En forme de papillon, Gibellina n’a pas de centre mais un «système des places» conçu par les architectes Franco Purini et Laura Thermes, un projet inachevé où arcades gigantesques et pavages géométriques nous emmènent dans un monde dystopique. Sans commerce, sans repères sociétaux, ces espaces sont désertés. L’église de Ludovico Quaroni, conçue dans les années soixante-dix mais seulement achevée en 2010 après de nombreuses vicissitudes est une sphère aussi colossale qu’immaculée, en lévitation sur la scène d’un amphithéâtre. Mélange d’agora à l’antique et d’architecture utopique à la Étienne-Louis Boullée et Claude-Nicolas Ledoux, elle est davantage identifiée à un ovni ou à une œuvre d’art qu’à un édifice religieux. À ses pieds, le colossal théâtre, jamais terminé: une arche en béton armé, mi-lotus mi-bunker.
Les nombreuses œuvres d’art signées notamment Pietro Consagra, Nanda Vigo, Mimmo Rotella et Arnaldo Pomodoro, disséminées à travers la ville, ne parviennent pas à animer les lieux.

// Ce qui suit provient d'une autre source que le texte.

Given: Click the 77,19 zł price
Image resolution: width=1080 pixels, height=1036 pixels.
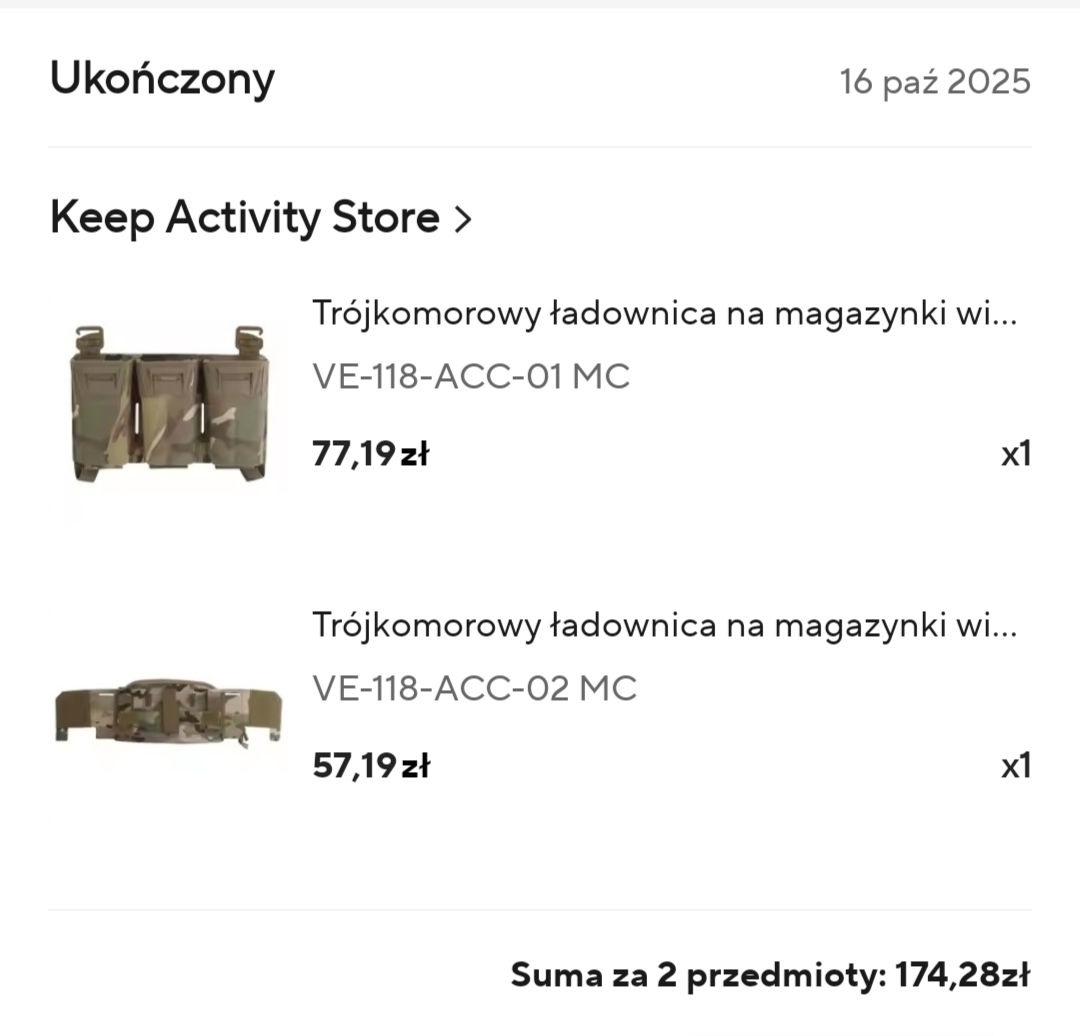Looking at the screenshot, I should (x=370, y=455).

La première qui nous accueille est une étoile en métal de Consagra (1981), symbole de renaissance, posée à l’entrée de Gibellina au-dessus de la quatrevoies, annonciatrice d’une utopie des temps modernes imaginée par un seul homme, Ludovico Corrao, autrement dit, une conception innovante de la ville, où les artistes ont libre choix du matériau et de l’emplacement de leurs réalisations.
Difficile de concilier la vision de Corrao et le résultat tel qu’on le voit aujourd’hui : un certain nombre d’œuvres d’art se sont dégradées, d’autres n’ont jamais été achevées. Des sculptures ont été déplacées quand d’autres ont été vandalisées. Faute de financement, les ouvrages sont en péril et la conservation sur le long terme pose problème. Cependant, une nouvelle génération œuvrant pour faire de Gibellina Nuova la Marfa (ville-musée du Texas, devenu lieu de pèlerinage des fans de minimalisme et d’art contemporain) italienne se démène pour mettre en place des partenariats avec des entreprises, restaurer les installations et commander de nouvelles créations, faire revivre et vivre cette utopie.
En quittant la ville, on repasse sous l’étoile de Consagra, avec un nouvel espoir pour Gibellina Nuova.